● Exercise:
Repeat exactly, and only, the lines from the one containing "This screenshot has height=819, width=1456. Task: Open" through the end of the records.

● The data:
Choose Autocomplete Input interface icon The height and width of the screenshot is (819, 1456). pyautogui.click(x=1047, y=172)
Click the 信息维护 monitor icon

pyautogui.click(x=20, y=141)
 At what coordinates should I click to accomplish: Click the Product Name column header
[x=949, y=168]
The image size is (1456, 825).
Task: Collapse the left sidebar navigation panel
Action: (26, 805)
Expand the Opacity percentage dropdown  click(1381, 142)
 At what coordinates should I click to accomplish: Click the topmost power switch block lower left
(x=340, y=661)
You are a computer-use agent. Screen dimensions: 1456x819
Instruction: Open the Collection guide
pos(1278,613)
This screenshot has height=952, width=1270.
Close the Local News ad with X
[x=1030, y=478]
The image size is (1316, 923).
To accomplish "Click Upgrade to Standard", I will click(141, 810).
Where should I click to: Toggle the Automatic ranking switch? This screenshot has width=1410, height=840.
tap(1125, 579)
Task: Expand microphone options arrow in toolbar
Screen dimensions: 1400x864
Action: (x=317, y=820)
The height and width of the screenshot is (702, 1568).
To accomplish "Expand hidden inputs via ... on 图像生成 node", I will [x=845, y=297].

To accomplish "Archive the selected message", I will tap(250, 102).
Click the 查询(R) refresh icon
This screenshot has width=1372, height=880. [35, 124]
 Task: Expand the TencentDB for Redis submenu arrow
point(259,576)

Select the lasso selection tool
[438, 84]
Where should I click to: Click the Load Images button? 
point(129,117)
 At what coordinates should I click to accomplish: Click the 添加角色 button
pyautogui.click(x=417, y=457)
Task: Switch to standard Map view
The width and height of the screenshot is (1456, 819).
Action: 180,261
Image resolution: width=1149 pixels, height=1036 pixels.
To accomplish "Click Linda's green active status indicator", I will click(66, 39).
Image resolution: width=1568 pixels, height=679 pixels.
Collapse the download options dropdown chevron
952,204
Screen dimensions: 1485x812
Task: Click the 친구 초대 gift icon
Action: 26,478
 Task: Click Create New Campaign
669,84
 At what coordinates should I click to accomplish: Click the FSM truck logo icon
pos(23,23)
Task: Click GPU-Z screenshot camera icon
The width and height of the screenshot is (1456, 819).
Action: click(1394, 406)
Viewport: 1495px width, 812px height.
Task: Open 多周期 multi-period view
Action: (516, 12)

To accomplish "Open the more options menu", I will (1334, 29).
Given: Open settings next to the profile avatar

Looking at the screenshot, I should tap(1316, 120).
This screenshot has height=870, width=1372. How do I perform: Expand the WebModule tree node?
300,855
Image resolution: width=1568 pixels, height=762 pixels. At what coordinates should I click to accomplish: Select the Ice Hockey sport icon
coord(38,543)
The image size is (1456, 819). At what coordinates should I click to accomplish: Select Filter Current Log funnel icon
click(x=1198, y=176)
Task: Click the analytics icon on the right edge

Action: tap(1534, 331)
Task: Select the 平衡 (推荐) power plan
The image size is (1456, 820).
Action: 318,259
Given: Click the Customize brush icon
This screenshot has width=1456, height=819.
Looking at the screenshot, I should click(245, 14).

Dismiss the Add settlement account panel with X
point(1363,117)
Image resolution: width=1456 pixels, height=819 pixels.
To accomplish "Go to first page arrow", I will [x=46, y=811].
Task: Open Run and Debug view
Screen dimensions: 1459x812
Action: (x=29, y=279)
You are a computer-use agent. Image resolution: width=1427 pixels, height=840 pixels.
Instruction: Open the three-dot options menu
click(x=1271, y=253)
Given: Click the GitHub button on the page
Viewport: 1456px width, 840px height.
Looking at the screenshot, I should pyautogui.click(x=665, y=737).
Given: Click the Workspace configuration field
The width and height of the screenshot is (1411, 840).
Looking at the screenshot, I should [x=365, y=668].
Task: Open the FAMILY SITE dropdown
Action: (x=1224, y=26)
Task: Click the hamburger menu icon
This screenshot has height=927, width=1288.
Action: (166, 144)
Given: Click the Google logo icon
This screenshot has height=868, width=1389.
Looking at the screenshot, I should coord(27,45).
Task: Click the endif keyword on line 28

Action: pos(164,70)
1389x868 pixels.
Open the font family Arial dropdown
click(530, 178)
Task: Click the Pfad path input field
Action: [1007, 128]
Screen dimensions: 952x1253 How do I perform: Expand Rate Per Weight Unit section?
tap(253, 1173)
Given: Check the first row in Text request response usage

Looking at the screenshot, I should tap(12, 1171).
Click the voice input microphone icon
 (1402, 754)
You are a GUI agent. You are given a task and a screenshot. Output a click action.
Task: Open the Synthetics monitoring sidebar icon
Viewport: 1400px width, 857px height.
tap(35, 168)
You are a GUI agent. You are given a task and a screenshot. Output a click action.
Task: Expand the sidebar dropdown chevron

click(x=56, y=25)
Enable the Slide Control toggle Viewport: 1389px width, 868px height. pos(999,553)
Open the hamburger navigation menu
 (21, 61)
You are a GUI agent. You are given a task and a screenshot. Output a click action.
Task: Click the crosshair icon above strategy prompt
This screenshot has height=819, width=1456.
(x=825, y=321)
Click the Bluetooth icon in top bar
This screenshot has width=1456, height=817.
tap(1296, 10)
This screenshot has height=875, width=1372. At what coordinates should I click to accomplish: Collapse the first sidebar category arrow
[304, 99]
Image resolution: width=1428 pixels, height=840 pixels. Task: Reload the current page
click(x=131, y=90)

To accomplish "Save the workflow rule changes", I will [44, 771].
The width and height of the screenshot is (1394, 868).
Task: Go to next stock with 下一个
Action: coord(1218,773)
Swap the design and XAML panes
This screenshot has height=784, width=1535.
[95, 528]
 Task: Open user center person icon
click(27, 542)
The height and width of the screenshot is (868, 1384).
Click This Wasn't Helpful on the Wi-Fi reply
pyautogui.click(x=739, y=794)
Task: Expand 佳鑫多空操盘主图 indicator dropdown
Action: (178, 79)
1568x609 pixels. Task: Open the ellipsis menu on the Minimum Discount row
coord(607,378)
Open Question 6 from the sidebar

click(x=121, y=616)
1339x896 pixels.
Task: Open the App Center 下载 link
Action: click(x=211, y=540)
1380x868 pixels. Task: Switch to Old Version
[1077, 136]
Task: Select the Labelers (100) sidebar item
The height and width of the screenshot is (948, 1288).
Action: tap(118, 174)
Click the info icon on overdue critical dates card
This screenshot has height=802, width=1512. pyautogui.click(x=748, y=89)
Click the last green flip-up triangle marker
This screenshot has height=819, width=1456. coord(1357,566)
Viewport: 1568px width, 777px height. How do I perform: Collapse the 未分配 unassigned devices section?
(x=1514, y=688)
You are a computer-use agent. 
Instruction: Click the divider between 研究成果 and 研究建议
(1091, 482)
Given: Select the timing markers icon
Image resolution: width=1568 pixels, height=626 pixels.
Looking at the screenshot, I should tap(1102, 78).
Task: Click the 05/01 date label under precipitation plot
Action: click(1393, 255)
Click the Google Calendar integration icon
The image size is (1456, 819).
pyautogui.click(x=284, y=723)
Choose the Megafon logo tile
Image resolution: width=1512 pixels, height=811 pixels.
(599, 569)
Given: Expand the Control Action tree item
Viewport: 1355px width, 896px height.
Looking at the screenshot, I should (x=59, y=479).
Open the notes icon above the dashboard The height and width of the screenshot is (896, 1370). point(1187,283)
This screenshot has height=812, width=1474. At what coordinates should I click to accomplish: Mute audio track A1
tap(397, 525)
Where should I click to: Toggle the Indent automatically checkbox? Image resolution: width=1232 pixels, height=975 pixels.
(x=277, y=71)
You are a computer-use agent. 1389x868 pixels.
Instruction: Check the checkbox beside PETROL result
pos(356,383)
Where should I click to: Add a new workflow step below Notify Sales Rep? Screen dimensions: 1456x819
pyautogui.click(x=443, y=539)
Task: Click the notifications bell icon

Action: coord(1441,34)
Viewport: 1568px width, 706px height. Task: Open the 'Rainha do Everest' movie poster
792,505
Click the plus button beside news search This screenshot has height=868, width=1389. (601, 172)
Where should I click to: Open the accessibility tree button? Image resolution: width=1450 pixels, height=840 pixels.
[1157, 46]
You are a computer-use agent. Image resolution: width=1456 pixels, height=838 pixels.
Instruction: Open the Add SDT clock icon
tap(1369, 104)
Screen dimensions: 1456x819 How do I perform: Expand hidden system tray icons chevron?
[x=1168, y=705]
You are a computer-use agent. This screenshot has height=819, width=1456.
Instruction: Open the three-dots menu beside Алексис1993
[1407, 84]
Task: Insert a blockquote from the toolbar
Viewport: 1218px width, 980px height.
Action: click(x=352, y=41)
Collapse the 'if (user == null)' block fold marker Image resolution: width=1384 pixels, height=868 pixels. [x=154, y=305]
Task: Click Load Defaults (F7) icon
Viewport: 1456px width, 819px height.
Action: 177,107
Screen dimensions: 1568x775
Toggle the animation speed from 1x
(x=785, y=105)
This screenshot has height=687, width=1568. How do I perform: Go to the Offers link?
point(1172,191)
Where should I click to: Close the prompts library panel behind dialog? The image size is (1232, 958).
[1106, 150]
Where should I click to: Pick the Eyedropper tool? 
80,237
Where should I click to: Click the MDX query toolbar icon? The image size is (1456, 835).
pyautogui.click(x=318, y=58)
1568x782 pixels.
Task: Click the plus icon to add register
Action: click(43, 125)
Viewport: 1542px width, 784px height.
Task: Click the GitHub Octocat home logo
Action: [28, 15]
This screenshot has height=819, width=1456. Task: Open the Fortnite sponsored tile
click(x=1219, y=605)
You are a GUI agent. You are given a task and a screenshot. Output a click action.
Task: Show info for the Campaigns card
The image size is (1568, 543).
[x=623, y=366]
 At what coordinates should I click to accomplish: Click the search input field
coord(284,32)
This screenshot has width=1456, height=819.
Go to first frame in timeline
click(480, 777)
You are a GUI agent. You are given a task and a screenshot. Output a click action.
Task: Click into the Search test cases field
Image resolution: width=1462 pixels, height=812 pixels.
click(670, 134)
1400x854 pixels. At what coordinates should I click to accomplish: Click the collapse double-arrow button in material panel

● Exercise result:
This screenshot has height=819, width=1456. Task: Open the Fortnite sponsored tile
click(x=1219, y=605)
You are a GUI agent. You are given a task and a screenshot. Output a click action.
Task: Show info for the Campaigns card
The image size is (1568, 543).
[x=623, y=366]
 At what coordinates should I click to accomplish: Click the search input field
coord(284,32)
This screenshot has width=1456, height=819.
Go to first frame in timeline
click(480, 777)
You are a GUI agent. You are given a task and a screenshot. Output a click action.
Task: Click into the Search test cases field
Image resolution: width=1462 pixels, height=812 pixels.
click(670, 134)
1400x854 pixels. At what coordinates should I click to accomplish: Click the collapse double-arrow button in material panel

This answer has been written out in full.